What happens during career counseling?

What are you going to do with me now?’ or ‘I didn’t really know what to expect’ are sentences I often hear at the beginning of a counseling session. Not knowing what will happen can make us quite nervous, and for some this nervousness is even a reason to say ‘my questions are not that important, I don’t need counseling’. I congratulate each and every one of you who had the courage to come to a counseling session. It does take courage to expose yourself, not knowing what will come. For those who were secretly wondering what happens behind closed doors in my counseling room, let’s have a look at what career counseling is about.

The first and most important aspect of counseling is that I am not doing anything to you. I do not know you enough to take decisions on your behalf. Rather, it is your time; you decide what is most important and relevant for you at that moment. You may want to ask questions on how to present your CV, and discuss competencies you have acquired ‘on the side’ of doing research. Maybe you would rather reflect on difficult aspects of your new role as PhD or Postdoc. Or do you want to figure out a strategy how to deal with difficult interview questions or the entire application process? Finally, you may want to make a plan to put yourself in a good position for your next career step. Are you the person who keeps ending up helping everyone while you are getting more and more behind with your own tasks, and you think there must be a way to escape? (There is, come talk to me!) Any topic that is related to your career planning and development is fine, and the choice is yours. It may happen that we start with one topic and end up somewhere completely different. That is fine as well. It is what fascinates me so much with counseling, to see how two brains together follow a path that neither of them would have chosen on its own.

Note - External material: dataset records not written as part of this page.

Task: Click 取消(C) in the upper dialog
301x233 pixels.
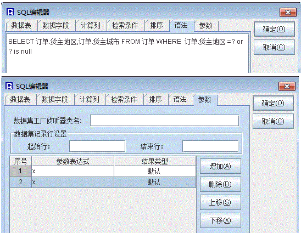Action: point(274,47)
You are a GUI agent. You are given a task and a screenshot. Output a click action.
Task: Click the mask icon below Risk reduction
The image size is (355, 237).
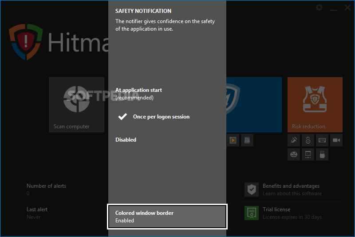click(294, 154)

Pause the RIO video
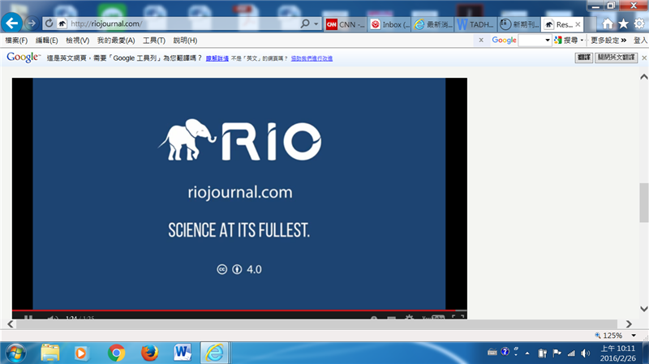(28, 317)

I never know where a conversation leads to, and that is what makes my job interesting. I offer you my brain to help you think through your question and gain a new perspective, and I offer you my experience (I am also nervous, secretly asking myself if I am asking the right questions or if I am the right person to support you, but you will not see that, as part of the job is making you feel comfortable). I ask questions, lots of questions… but don’t be afraid, this is not an oral exam. You can decide if you want to answer, or take the question home with you to think about during a quiet moment. You can also decide to forget about what I said. Again, the choice is yours. If you asked for comments on your CV, it is up to you to decide which of those you want to incorporate, and how you do that.

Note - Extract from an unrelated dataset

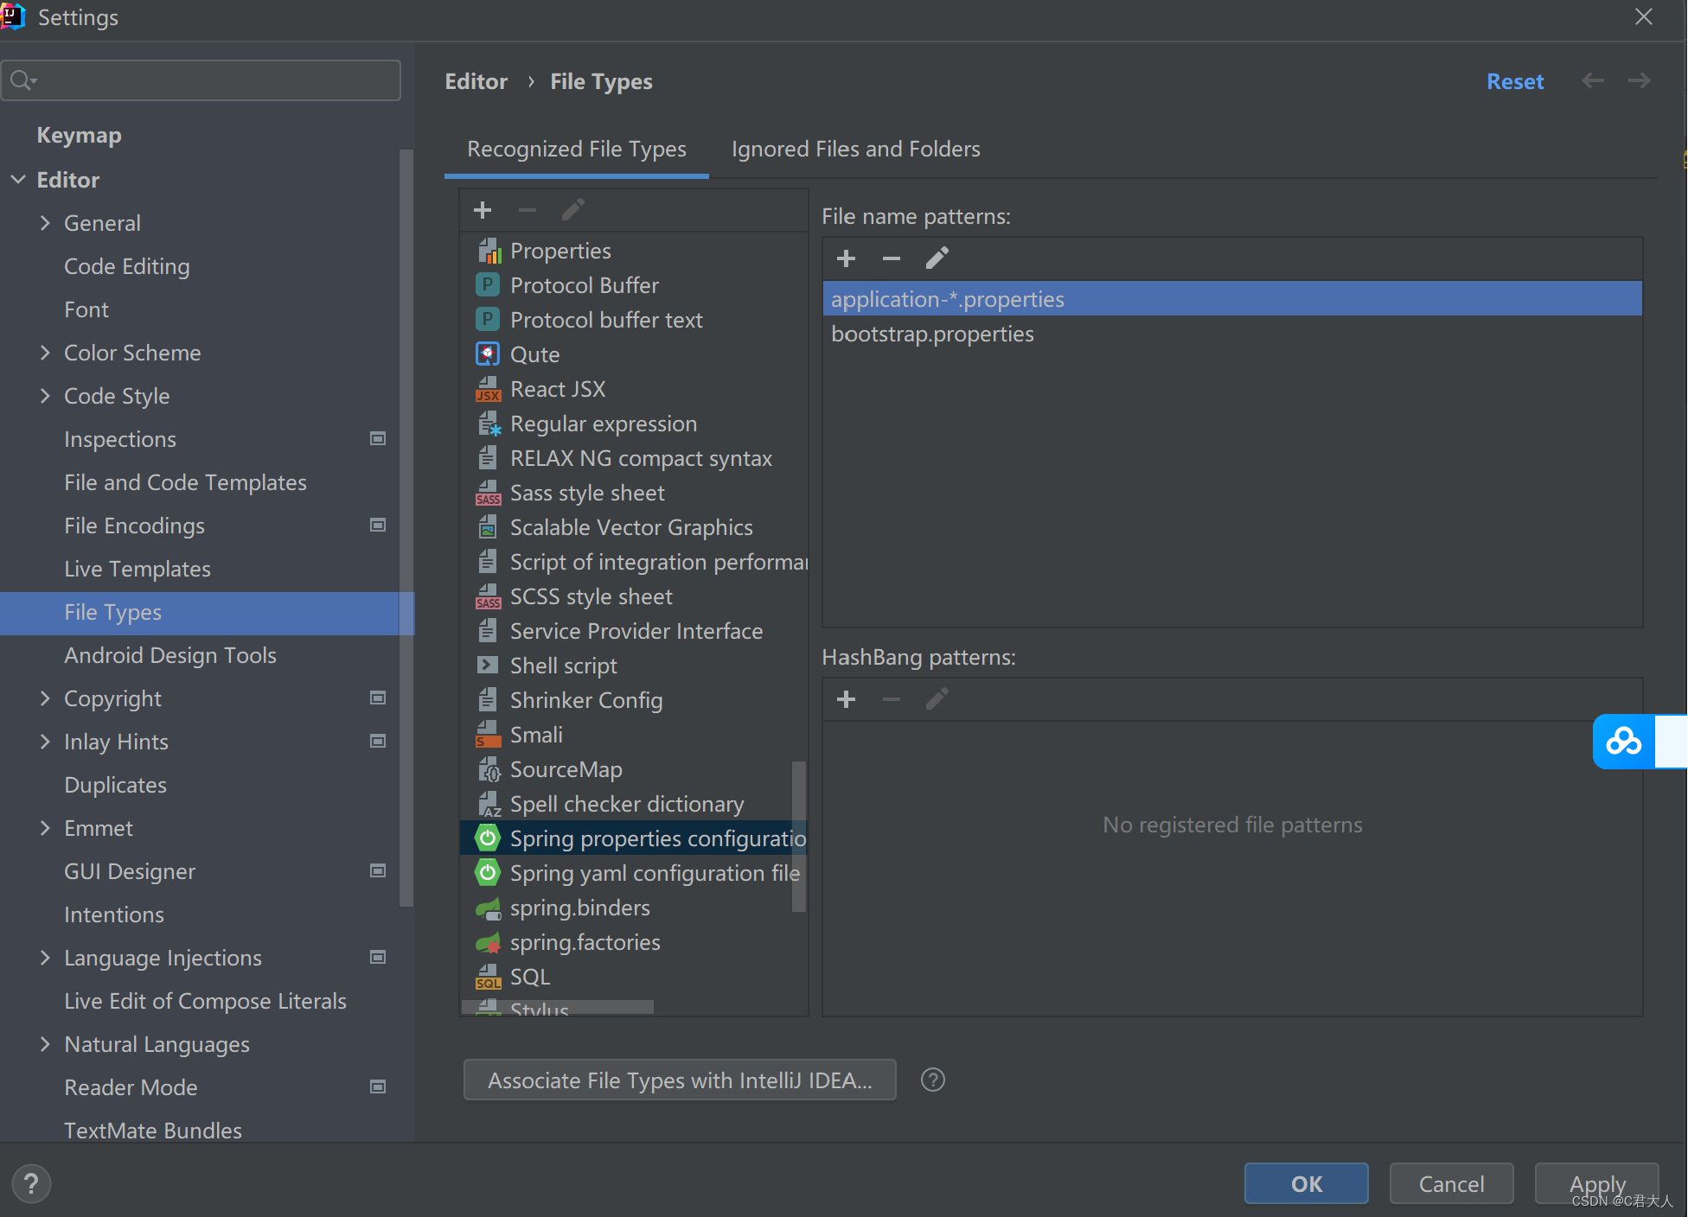Switch to Ignored Files and Folders tab
1688x1217 pixels.
click(x=855, y=149)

I am there for you. I help you gather ideas, sort your thoughts, consider aspects that you have not thought of. It is my job to be supportive and encouraging. Everything you tell me is confidential (with the exception that I will have to act on some criminal offenses). Even the fact that you talked to me is confidential, I won’t come up to you at OASE and ask how it is going. Please do not take it as an offense if I don’t, it is to protect you because I have no way to know whether you are comfortable sharing that you had career counseling with the people you are with. In other words, I am paid to be nice to you, and to help you find an answer to your question. Think of it as a conversation with a good friend, except that I cannot tell anything to your other friends. Thank you for sharing your stories, for being open about difficulties, thoughts and insecurities, and for making my work so inspiring.